-- Data under study follows --

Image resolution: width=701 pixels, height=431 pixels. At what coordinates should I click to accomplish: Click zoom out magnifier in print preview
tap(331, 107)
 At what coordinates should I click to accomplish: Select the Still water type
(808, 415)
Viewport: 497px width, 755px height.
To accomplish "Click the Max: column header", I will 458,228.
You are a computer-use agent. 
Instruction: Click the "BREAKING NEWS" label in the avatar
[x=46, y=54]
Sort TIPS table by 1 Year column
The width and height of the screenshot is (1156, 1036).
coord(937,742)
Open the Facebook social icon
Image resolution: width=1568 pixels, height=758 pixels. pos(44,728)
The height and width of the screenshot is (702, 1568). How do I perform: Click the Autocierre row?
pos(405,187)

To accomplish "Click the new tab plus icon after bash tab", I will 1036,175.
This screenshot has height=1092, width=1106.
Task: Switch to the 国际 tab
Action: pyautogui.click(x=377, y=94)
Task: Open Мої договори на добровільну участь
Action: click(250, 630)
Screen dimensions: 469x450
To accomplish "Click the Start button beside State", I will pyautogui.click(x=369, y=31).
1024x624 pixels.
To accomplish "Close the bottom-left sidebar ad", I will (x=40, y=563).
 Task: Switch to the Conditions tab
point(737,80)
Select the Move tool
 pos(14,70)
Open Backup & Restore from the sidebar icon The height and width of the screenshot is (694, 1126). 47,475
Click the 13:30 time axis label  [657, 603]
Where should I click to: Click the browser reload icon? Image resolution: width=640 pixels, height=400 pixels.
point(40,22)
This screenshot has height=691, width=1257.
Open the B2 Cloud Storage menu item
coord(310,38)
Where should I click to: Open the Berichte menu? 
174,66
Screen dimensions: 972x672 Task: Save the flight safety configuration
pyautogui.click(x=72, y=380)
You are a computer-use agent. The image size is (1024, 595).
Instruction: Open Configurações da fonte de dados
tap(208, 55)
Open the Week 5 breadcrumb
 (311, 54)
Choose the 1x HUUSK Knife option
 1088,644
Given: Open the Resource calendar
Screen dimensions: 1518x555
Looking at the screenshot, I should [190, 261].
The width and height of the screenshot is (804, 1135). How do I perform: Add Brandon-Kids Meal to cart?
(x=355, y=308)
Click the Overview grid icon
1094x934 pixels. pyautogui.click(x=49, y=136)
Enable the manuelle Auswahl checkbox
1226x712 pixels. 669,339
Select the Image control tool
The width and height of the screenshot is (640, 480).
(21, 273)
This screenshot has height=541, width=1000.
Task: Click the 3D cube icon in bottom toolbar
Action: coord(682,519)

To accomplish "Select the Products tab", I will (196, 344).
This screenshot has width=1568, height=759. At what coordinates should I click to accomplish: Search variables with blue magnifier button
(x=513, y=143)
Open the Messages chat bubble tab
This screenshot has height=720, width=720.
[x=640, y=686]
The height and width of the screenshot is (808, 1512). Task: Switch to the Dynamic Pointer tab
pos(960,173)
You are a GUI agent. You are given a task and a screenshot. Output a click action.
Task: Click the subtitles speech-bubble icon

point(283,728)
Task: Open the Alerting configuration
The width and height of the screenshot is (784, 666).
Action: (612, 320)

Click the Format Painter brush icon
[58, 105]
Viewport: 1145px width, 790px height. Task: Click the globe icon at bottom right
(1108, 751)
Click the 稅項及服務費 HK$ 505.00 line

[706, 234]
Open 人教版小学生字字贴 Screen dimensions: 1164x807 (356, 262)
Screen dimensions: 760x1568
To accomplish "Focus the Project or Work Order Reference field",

-- Data under study concluded --

Exercise:
Go through the entries and filter for lines holding the word "column"; copy each match.

The completed task:
To accomplish "Click the Max: column header", I will 458,228.
Sort TIPS table by 1 Year column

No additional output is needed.